The bet paid off spectacularly. By 2024, Groww had become India's largest retail broker by total registered users with 50 million+ accounts — overtaking Zerodha in total client numbers. More than half of Groww's users are from Tier 2 and Tier 3 cities. More than 60% had never invested in equities before opening a Groww account. This is the company's real achievement: not winning existing investors from competitors, but bringing an entirely new class of Indians into the stock market.
The Business — How Groww Makes Money
Groww's revenue model mirrors the discount broking industry: ₹0 on equity delivery, ₹20 flat on F&O and intraday. But the company has steadily added revenue layers that differentiate it from a pure broker:
- Brokerage income: F&O and intraday trading fees — the largest revenue source, estimated at 55-60% of total revenue
- Distribution fees: Mutual fund distribution income from its 10 million+ mutual fund SIP users
- Interest income: On client cash balances and margin funding
- Groww AMC: Launched its own asset management company in 2023, managing index funds — recurring AUM-based fees
- Credit products: Margin trading facility and early-stage consumer lending pilots
The company crossed profitability in FY24 — a significant milestone that changes the IPO conversation entirely. A loss-making broker going public is a hard sell; a profitable one with 50M users and a clean balance sheet is a much easier story.
The IPO — Timeline, Valuation, and What to Expect
Groww has not filed a DRHP as of early 2026, but the IPO signals are clear. The company completed an internal restructuring — moving its holding entity from the US to India in 2023, a near-mandatory step for a domestic listing. Multiple reports indicate it is working with investment banks on an IPO structure targeting a 2026 or early 2027 listing.
The valuation question is the most contested. Groww was last valued at $3B in its Series F round (March 2021). Since then, the global funding environment has compressed fintech multiples significantly. However, Groww's path to profitability, its 50M user base, and the strong India equity market backdrop support a valuation in the $3B–$5B range at IPO — potentially higher if public market sentiment toward Indian fintech remains strong.

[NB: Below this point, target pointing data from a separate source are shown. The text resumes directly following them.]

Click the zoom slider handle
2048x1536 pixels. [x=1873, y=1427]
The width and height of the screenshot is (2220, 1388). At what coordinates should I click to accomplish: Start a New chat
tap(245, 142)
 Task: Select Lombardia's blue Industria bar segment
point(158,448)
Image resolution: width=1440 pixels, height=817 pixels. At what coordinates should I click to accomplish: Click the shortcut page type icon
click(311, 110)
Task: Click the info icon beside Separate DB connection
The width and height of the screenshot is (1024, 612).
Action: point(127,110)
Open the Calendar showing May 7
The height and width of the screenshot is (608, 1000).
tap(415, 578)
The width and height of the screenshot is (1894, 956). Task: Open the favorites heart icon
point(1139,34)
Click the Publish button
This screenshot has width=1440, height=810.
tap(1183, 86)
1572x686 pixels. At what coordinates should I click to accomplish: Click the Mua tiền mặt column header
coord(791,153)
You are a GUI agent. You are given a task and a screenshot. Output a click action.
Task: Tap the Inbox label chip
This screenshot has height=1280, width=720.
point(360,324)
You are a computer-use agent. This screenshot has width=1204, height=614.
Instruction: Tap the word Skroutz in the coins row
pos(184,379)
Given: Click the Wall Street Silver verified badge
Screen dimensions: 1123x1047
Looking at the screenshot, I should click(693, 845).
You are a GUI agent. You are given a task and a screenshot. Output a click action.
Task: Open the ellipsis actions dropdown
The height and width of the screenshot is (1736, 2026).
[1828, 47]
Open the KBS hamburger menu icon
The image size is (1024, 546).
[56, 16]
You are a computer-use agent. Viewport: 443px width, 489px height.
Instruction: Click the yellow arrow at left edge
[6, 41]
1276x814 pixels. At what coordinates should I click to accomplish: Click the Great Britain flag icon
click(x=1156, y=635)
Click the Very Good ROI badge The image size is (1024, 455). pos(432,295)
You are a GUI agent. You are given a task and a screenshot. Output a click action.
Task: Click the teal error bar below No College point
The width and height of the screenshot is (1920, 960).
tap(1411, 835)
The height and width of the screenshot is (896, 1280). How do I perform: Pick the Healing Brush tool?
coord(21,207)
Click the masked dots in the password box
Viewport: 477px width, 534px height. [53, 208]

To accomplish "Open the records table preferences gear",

The Risks Investors Must Understand
1. Revenue Cyclicality
Like all discount brokers, Groww's revenue is correlated with F&O trading volumes. SEBI's October 2024 reforms — reducing weekly options expiries and increasing contract sizes — have directly impacted trading activity across the industry. A sustained low-volatility or bear market environment would compress revenue significantly.
2. First-Timer Retention is Unproven at Scale
Groww's unique advantage is also its biggest uncertainty: do first-time investors stay? The cohorts that joined during the 2020-2021 bull run have now experienced a full market cycle. Churn data from this group will be critical to understanding Groww's true long-term user economics. If first-timers leave when markets turn choppy, the 50M user number means less than it appears.
3. Zerodha and Dhan in F&O
In the high-value F&O segment — which drives the majority of broking revenue — Zerodha's platform is genuinely superior for experienced traders. Dhan (Raise Financial) has emerged as a sharp F&O-focused competitor. Groww's UX advantage is in the simple, SIP, and beginner segment. It must keep winning there while also upgrading its tools for users who graduate to more complex products.
4. Groww AMC is Early Stage
The AMC business is strategically important but commercially nascent. Building AUM takes years. The AMC will not be a meaningful revenue contributor at the time of IPO, meaning public market investors need to take it on faith as a long-term optionality rather than a near-term revenue driver.
The Bottom Line
Groww's IPO will be one of the most watched listings in Indian fintech history. The company has built something genuinely remarkable: 50 million Indians investing, many for the first time, through a product that actually worked for them. The founder team is credible, the market is large, and the profitability inflection makes the public market story coherent.
The key question for IPO investors: Is a profitable broker with 50M users but ~₹300-500Cr in net profit worth $3-5B? At a 60-100x PAT multiple, the answer depends entirely on how fast profitability scales as the user base matures and F&O trading deepens. If even 10% of Groww's 50M users become active F&O traders over five years, the revenue profile changes dramatically.
We'd watch the DRHP closely when it comes — the retention cohort data and AMC AUM trajectory will be the two most important numbers in the filing.